In 2010, former resident Bill described his family’s experiences living at Camp Pell during the post-war period:

My Uncle, my Aunt and their nine children were evicted, by a court, from the dump of a house they’d been living in in Oakleigh. They were put into the huts at Camp Pell. Their hut was divided in half with only a thin wall between both ends …

My mother, grandmother, two brothers and I moved to Camp Pell in 1946 and remained there until 1950 when we moved into a West Heidelberg Housing Commission home which we considered palatial.
Three families lived in our army hut – our address was Area 4, Hut 7C. We had an outside bath hut, complete with a chip heater, and there was also a communal wash hut. Inside, the three rooms were tiny. Our room had a double and a single bed with about 20cms between them, and room to only partly open the wardrobe. The sitting area sported a sawdust heater. You’d press in the sawdust, remove the centre rod and fire it up …

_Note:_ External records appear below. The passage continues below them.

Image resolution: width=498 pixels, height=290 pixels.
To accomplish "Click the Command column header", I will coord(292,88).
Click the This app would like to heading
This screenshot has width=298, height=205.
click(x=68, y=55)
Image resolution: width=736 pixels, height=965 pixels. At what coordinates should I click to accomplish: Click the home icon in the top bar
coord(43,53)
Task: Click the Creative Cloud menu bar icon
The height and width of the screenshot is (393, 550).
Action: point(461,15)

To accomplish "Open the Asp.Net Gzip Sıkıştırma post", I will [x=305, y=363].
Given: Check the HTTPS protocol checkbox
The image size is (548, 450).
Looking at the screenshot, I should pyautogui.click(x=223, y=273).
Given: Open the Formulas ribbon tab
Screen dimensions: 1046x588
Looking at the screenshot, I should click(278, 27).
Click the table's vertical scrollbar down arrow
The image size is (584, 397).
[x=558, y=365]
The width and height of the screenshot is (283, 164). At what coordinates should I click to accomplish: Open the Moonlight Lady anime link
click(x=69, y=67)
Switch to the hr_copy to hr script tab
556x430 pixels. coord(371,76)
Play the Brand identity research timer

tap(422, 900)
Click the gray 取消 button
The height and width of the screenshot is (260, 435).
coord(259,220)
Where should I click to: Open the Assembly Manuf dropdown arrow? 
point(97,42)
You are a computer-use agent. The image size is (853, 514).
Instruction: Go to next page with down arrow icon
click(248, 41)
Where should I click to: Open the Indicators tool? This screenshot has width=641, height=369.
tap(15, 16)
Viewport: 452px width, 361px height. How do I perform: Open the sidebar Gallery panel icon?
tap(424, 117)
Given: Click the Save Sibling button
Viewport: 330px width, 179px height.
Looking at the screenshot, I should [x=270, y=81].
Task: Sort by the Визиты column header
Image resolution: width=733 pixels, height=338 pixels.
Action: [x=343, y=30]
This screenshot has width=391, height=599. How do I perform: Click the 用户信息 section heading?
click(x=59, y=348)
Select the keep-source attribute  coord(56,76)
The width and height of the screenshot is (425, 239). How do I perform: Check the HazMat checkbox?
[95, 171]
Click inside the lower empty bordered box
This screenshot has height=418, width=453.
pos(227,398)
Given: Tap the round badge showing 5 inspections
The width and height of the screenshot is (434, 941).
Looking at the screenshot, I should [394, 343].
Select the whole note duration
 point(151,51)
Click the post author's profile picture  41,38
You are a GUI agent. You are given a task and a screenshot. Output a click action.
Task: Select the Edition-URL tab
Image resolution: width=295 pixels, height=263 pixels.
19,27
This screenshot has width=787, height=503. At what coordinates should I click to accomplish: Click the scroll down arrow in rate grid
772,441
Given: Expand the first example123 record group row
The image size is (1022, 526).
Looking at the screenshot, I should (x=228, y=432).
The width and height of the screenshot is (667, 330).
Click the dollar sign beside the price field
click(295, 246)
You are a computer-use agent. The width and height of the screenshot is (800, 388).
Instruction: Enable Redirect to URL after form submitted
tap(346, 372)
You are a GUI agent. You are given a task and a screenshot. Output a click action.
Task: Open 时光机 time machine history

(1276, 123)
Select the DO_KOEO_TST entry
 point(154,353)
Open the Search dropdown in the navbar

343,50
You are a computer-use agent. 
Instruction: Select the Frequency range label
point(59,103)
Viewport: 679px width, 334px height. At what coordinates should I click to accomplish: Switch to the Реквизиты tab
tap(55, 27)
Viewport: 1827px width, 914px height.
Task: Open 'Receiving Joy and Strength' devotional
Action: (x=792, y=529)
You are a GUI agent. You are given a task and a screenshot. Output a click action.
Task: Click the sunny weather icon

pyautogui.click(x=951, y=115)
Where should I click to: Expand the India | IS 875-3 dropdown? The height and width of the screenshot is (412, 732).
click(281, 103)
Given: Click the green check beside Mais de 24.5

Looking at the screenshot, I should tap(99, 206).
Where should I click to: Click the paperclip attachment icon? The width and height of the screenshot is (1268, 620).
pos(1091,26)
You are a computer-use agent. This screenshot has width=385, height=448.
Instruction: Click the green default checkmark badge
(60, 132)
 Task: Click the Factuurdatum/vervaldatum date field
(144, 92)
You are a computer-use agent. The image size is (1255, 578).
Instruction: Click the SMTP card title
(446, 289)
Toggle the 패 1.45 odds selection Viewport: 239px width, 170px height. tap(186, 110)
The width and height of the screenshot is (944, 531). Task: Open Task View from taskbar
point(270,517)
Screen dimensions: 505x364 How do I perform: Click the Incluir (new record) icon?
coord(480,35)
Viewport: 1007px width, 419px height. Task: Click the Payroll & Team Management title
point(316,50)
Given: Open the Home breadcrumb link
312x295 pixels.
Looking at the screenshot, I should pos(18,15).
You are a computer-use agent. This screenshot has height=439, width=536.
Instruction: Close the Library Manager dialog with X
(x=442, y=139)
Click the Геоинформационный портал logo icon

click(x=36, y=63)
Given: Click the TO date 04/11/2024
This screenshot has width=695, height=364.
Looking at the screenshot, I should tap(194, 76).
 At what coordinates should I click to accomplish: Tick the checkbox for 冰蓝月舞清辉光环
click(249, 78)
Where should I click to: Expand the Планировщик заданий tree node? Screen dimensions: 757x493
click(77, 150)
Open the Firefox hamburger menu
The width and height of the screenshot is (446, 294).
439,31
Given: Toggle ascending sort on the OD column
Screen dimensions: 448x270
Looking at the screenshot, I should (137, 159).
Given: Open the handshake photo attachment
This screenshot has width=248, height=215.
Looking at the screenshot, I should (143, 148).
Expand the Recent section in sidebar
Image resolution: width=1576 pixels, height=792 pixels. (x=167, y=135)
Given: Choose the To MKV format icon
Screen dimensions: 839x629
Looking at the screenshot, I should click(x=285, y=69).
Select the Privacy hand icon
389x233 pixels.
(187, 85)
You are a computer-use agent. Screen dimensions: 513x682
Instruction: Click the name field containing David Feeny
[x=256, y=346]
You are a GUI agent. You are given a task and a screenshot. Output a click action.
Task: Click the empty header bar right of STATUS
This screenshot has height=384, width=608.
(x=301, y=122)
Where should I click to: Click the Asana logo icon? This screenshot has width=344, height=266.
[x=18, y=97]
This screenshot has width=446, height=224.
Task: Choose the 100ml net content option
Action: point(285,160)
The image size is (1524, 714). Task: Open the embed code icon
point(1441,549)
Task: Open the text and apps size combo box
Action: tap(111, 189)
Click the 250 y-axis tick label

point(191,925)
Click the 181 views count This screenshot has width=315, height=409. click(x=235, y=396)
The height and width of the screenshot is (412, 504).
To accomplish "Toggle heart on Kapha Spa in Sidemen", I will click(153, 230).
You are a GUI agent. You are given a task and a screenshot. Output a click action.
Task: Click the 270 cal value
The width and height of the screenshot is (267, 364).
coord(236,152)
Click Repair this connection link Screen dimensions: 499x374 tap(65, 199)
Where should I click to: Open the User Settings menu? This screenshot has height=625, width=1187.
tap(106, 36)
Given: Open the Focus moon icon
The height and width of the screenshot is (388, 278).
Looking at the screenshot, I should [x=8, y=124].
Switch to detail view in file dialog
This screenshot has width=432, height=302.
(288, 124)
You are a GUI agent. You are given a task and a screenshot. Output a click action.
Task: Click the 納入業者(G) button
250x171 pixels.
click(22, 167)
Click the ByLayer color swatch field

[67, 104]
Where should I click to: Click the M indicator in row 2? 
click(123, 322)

Sure, there were a few who lifted anything not nailed down – our mate in the next hut used to nick bikes and his dad would repaint them to sell – but most of the inmates were very law abiding citizens who just couldn’t find housing.

Many children living at Camp Pell attended the Errol Street State School. Another former resident, Betty, reminisced about her childhood years at Camp Pell:

I lived in Camp Pell as a child and we used to sing a song. I can’t remember it all but it started like this: ‘Camp Pell kids. Camp Pell kids. Camp Pell kids are we. We’re always up to mischief, wherever we may be.’ The houses were old army huts and we had a lot of fun.